In un primo tempo, l'operazione consiste nell'evacuare i connazionali da Kinshasa verso Brazzaville, poi a sostenere e difendere le organizzazioni umanitarie che portano soccorso alle migliaia di rifugiati, per la maggioranza ruandesi.
Dal 5 al 7 giugno la violenza esplode nella capitale; tre milizie si fronteggiano e danno inizio a dei massacri, saccheggi e violenze inaudite. Gli europei sono ostaggio di queste milizie e spesso vittime di saccheggi e violenze:
La sera del 7 giugno, dopo gli angosciati appelli della popolazione europea, il Comando francese decide l'intervento armato e dà inizio all'operazione "Pellican 2".

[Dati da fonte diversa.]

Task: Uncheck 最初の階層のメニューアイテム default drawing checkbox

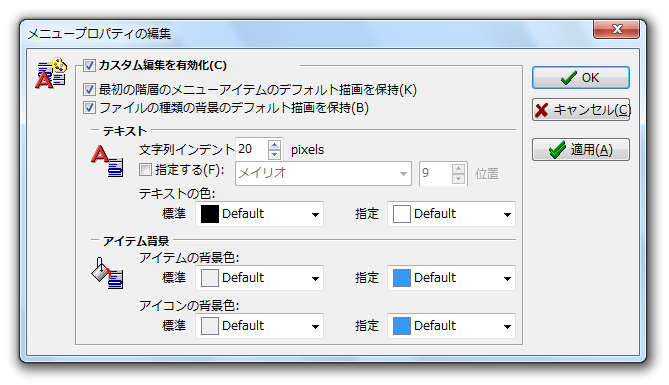Action: 89,90
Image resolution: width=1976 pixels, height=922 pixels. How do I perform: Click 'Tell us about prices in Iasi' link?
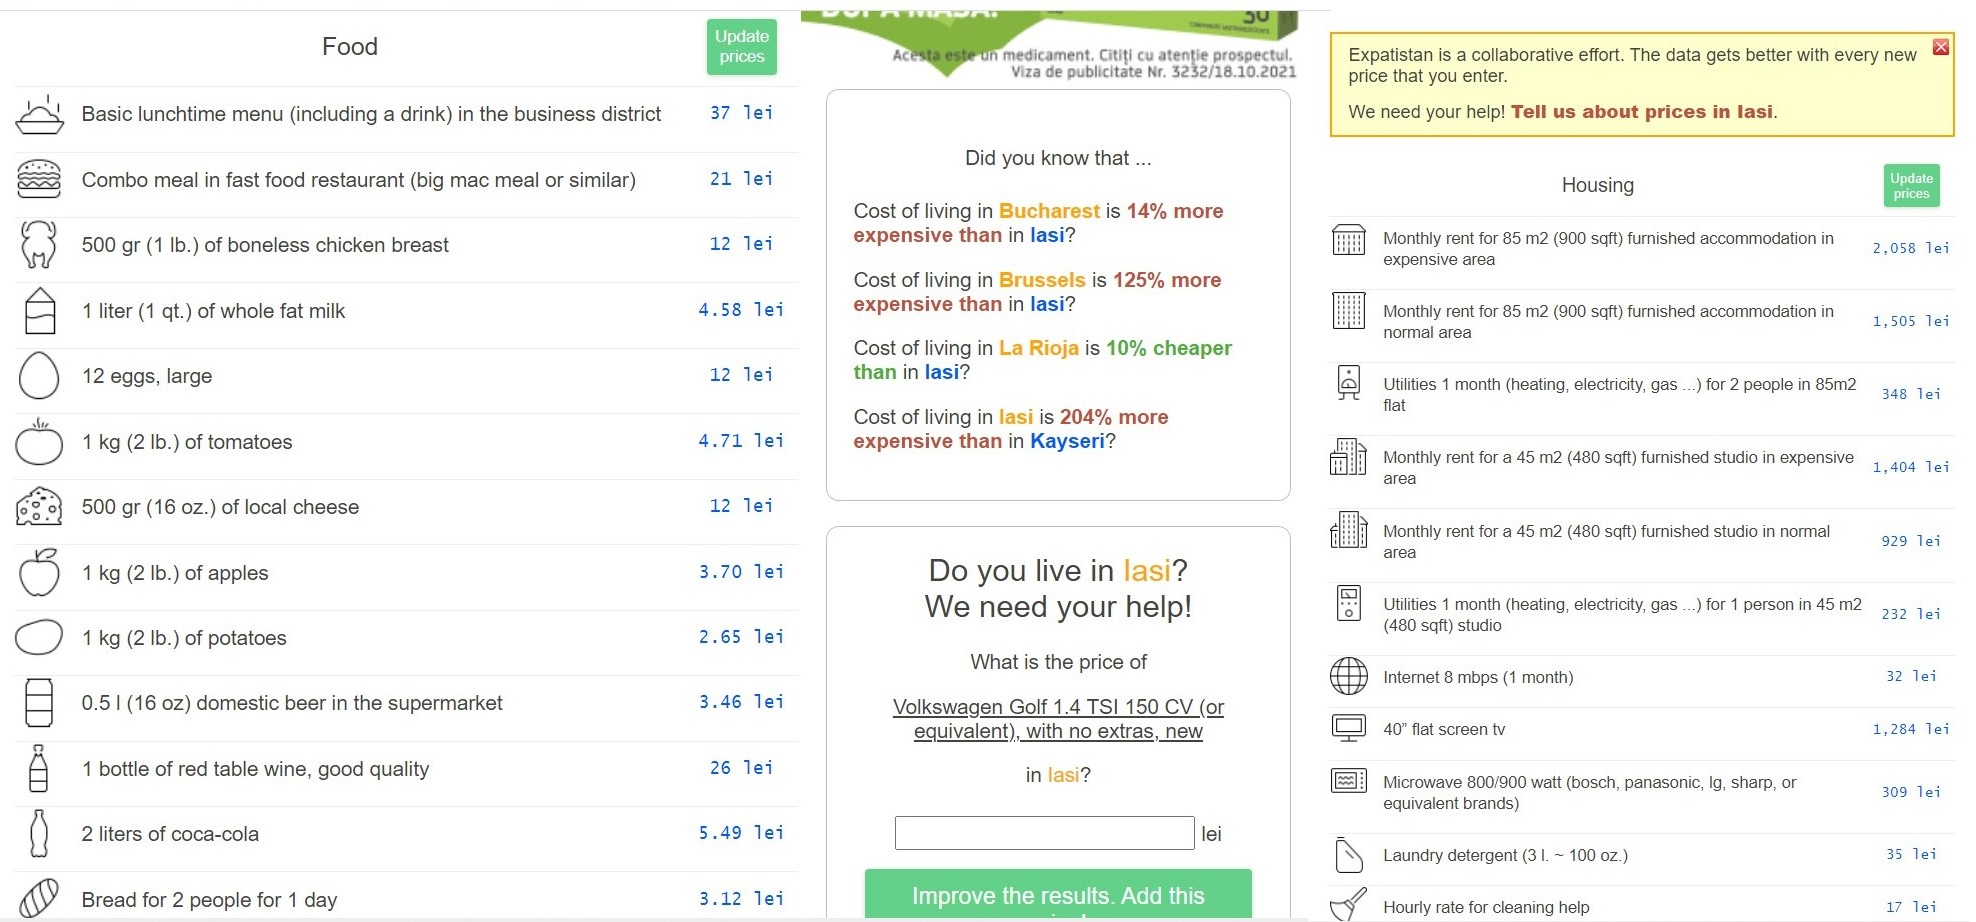click(1641, 112)
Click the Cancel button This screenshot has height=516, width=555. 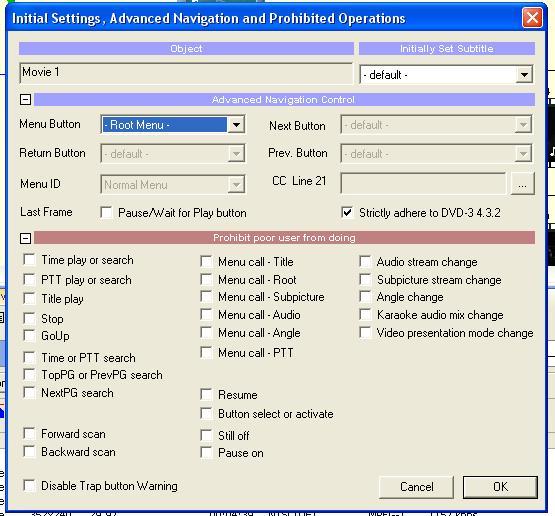(x=416, y=487)
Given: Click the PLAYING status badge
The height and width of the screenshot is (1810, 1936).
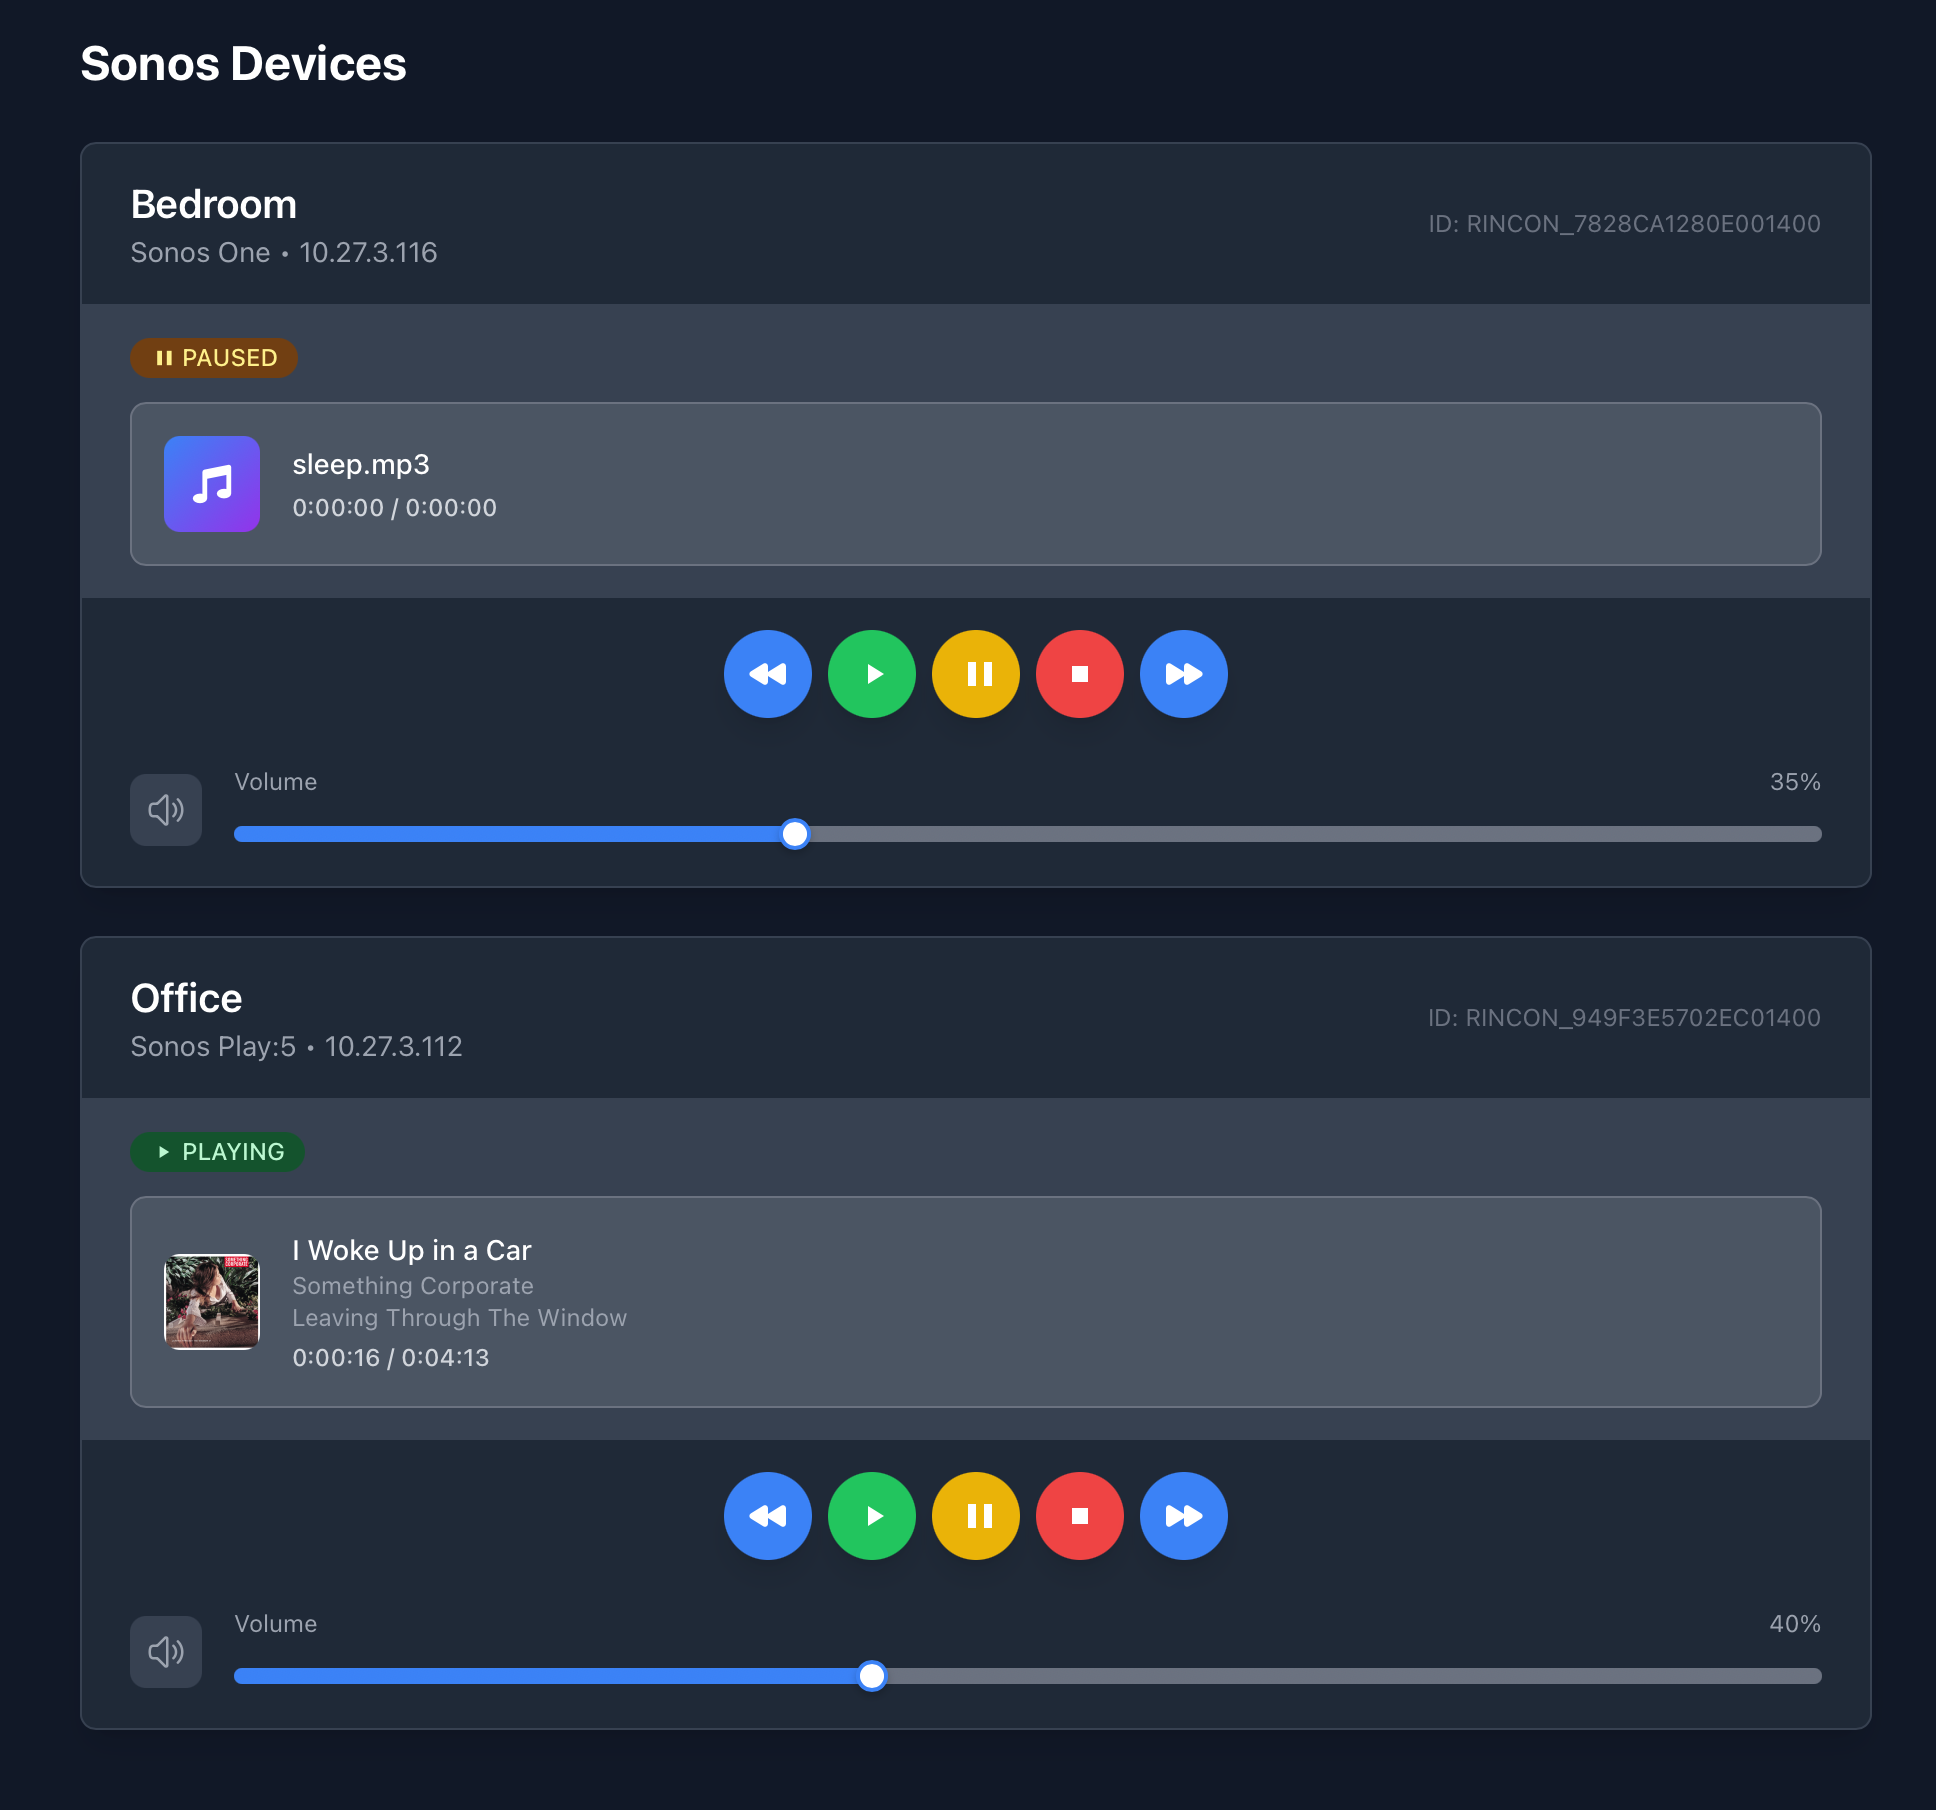Looking at the screenshot, I should point(218,1152).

L'esercito francese impegna le sue truppe, e principalmente il 2° REP. Quest'ultimo, in pieno centro della città, cade in un'imboscata tesa dalle milizie congolesi.
La battaglia esplode, i Legionari rispondono al fuoco e riescono a mettere a tacere il punto di resistenza. In quest'azione il 2° REP lamenta un morto e otto feriti, di cui due gravissimi.
L'indomani la battaglia si sposta all'aeroporto, dove sono ammassati la maggioranza dei civili europei. Sotto il fuoco nemico i Legionari iniziano le operazioni di evacuazione dei civili.
Il 15 giugno termina l'operazione "Pellican 2", il 2° REP ha liberato più di 2.500 connazionali e fatto evacuare più di 3.600 persone dall'aeroporto.
Per questa operazione il 2° REP avrà l'onore di essere l'ultima unità a lasciare il Congo, ma la soddisfazione più grande è stata il ricevimento di migliaia di lettere, di elogi e di ringraziamenti ,scritte dagli scampati.